Prime Minister Shinzo Abe is defending embattled labor minister Takumi Nemoto for fear of a domino effect that may be sparked off if he resigns, sources say.
Abe’s previous administration was short-lived, ending in September 2007 after seeing one Cabinet minister resign after another due to scandals.
To prevent a repeat of such a scenario, Abe is trying to emphasize that the labor ministry’s statistics debacle is a long-term endemic issue that goes back before his Liberal Democratic Party regained power from the now-defunct Democratic Party of Japan in 2012.
“Wrong handling has continued for a long time. We bear responsibility for failing to recognize it, and I take that seriously,” Abe told the Diet on Thursday.
Nemoto has been under fire after it was revealed late last year that his ministry failed to follow the proper procedure to gather labor survey data.
The monthly labor survey is used as the basis to decide benefits, including unemployment insurance and workers’ compensation. As a result, it emerged the government failed to pay a total of more than ¥56 billion ($512 million) to more than 20 million people.
It also led to the government taking the unusual step of revising a regular draft budget already adopted by the Cabinet.
Abe and Nemoto have a close relationship. Both were elected to the House of Representatives for the first time in 1993.

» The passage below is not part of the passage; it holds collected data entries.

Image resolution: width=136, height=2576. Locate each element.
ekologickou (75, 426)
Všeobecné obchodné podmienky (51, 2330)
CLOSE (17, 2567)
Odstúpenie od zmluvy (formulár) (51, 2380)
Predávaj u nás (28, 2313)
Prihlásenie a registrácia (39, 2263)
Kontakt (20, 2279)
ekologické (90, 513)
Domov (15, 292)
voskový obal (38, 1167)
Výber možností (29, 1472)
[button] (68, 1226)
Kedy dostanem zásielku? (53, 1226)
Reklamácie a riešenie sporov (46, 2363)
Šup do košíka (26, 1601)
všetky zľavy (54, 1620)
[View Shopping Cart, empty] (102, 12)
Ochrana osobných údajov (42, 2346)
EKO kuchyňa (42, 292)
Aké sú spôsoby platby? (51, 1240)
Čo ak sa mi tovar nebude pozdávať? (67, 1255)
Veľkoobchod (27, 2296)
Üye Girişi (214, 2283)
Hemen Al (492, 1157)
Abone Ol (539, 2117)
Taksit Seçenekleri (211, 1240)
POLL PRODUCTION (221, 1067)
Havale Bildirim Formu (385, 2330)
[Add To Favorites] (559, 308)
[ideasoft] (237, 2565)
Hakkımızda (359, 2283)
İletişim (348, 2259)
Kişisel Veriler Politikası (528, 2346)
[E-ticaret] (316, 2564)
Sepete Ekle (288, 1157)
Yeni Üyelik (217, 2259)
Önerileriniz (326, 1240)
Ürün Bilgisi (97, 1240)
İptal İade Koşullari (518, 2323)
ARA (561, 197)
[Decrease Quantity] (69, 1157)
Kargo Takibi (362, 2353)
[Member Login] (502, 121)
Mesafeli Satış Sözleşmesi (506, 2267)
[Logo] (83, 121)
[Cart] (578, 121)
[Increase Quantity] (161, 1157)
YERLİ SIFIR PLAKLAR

Some LDP members say Abe’s administration has few choices but to dismiss Nemoto, stressing the need to mitigate the negative impact of the scandal ahead of the House of Councilors election in summer.
But the prime minister has refused to listen, reiterating that Nemoto should play a leading role in working out preventive measures.
In Abe’s previous administration, which lasted a year from September 2006, several ministers resigned over gaffes and inappropriate use of political and other funds. One even committed suicide.
The LDP took a crushing defeat in the House of Councilors election in July 2007. Abe resigned two months later.
The current Cabinet also has scandal-tainted ministers.
Deputy Prime Minister and Finance Minister Taro Aso has stayed on despite a Finance Ministry scandal in which officials falsified records related to a questionable land deal with a school operator once linked with Abe’s wife, Akie.
Regional revitalization minister Satsuki Katayama was forced to correct political funds reports due to her office’s sloppy management of the funds.
“On no account will Nemoto quit. If he resigns, a question naturally arises as to why Aso does not also leave,” said an executive in Komeito, the LDP’s ally in the ruling coalition.
Another ruling coalition lawmaker reiterated that concern his resignation could trigger a domino effect meant Abe would refuse the opposition’s request.
So far, the statistics scandal has not affected public support for Abe’s Cabinet in any visible way, according to recent opinion polls by media organizations.